How do you get feedback? When you are having the "data logger" fitted, you provide an email address. Then when the test is over (ideally a week long), the full report is emailed to you -- usually within 24 hours. It takes less than five minutes to fit the 'logger' and the same amount of time to take it out.
So, was I in any way surprised?
Yes, I was.
I felt I had driven much less than I had. A lot less.
And I didn't realise I spent so much time idling (the Mondeo two-litre diesel that is, I was busy) -- I presume at traffic lights.
Mind you, it was cold at the time and I do remember having a great chat with a friend one evening and I think I kept the engine ticking over for a bit of warmth. As you do.
But I was shocked to see my idling came to more than an hour overall. The experts advise that if you are going to idle for any more than 20 seconds, you should turn off the engine. One side effect of that is that you'd spend less time gabbing in the car.
I might as well be totally honest about my driving and the overall findings because the printout is ruthlessly clinical.
I must have been conscious about motorway speed limits because I usually drive up to 120kmh where at all possible. I see from the chart I was a 'good boy' and kept to 110kmh a lot of the time. I reckon my overall result is a bit -- not a lot -- better than it might otherwise have been.
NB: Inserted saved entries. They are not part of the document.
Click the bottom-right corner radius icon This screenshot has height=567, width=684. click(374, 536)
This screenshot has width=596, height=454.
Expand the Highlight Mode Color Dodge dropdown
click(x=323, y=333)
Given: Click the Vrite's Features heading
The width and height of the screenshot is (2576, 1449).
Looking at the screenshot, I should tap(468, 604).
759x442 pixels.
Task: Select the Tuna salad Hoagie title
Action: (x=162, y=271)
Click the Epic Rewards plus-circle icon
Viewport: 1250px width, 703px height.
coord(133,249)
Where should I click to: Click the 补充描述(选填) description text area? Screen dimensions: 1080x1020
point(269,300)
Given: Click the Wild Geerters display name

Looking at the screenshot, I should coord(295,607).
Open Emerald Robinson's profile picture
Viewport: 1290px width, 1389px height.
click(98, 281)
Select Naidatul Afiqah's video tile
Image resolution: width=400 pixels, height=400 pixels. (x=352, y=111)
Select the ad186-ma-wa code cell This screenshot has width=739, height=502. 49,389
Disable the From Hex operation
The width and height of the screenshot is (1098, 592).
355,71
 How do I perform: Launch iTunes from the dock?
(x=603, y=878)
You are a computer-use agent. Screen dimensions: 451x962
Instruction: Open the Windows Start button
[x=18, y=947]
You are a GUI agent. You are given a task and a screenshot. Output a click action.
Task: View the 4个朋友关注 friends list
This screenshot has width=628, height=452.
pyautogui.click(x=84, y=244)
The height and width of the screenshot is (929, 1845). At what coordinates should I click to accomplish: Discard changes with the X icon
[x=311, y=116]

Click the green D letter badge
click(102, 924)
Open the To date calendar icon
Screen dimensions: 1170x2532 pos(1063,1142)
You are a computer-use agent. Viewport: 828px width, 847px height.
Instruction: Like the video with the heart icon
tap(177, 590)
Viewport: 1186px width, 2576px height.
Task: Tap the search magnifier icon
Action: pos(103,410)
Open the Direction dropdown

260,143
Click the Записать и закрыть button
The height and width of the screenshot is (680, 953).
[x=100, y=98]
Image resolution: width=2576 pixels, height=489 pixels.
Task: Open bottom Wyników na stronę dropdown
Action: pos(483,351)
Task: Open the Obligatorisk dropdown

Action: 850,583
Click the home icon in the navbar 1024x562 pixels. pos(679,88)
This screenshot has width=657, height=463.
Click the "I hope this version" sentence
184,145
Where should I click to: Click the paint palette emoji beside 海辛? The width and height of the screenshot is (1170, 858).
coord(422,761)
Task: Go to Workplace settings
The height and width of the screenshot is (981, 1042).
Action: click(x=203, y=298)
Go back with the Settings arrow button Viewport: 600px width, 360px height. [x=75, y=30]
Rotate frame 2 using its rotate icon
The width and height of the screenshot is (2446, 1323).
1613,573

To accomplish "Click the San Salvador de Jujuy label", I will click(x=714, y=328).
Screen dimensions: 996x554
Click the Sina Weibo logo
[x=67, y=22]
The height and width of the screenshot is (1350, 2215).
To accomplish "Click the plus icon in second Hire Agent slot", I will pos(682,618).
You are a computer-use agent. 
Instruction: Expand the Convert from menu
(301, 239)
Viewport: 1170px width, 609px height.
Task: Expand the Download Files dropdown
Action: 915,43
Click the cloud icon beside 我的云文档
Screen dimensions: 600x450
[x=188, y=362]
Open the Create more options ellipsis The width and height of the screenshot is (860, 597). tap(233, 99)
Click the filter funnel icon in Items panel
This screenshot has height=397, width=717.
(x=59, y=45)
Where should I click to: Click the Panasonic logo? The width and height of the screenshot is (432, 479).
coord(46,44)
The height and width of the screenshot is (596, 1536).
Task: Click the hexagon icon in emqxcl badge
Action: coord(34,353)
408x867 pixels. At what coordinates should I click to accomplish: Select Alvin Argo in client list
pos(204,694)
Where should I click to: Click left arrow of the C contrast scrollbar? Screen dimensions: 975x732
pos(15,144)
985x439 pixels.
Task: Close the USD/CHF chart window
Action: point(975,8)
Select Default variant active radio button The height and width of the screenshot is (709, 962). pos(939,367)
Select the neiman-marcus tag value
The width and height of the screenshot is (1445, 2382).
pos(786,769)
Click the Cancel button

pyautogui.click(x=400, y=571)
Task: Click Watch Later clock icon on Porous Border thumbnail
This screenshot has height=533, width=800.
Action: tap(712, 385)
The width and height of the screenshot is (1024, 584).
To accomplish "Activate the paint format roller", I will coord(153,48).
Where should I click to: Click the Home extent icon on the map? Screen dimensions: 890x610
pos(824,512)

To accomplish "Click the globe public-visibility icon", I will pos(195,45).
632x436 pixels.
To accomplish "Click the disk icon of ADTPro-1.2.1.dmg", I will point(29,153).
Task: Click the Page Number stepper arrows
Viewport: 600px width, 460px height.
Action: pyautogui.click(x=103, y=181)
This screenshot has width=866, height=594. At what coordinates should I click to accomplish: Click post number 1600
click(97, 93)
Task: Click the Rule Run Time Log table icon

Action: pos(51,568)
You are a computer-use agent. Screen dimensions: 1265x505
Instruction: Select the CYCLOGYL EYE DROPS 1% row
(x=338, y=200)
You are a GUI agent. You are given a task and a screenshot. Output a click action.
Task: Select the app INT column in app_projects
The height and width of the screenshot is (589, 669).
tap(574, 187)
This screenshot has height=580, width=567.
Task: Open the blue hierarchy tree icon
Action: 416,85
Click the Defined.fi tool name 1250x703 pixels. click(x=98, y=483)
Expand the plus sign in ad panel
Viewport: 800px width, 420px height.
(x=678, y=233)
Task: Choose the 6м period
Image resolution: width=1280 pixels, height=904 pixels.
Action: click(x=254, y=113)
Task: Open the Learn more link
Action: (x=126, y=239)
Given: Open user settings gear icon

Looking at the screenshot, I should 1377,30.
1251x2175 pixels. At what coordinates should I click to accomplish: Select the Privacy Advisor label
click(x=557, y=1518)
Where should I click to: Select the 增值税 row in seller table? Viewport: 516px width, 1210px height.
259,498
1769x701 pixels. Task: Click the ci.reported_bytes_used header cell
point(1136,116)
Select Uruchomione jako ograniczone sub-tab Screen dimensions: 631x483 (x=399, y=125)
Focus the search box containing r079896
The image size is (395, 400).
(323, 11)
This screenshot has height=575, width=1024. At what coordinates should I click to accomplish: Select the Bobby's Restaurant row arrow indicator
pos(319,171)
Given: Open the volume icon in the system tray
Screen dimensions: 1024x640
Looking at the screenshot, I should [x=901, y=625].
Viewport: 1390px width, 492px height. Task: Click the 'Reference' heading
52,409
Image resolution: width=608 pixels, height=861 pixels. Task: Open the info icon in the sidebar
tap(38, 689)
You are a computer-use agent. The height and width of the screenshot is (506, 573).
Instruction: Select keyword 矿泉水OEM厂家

And I was genuinely surprised to see how much I could save over a year if I was just a little bit patient and didn't accelerate or slow down as harshly.
It is worth remembering that fuel prices rose quite a bit since I undertook this test so the savings would be even larger.
Ford reckons you could reduce your fuel bill by up to 25pc if you follow the report's advice for greener driving, based on the trends it finds in the course of a week.
I don't doubt them. I was surprised at what I could save. And I was being a 'good boy'.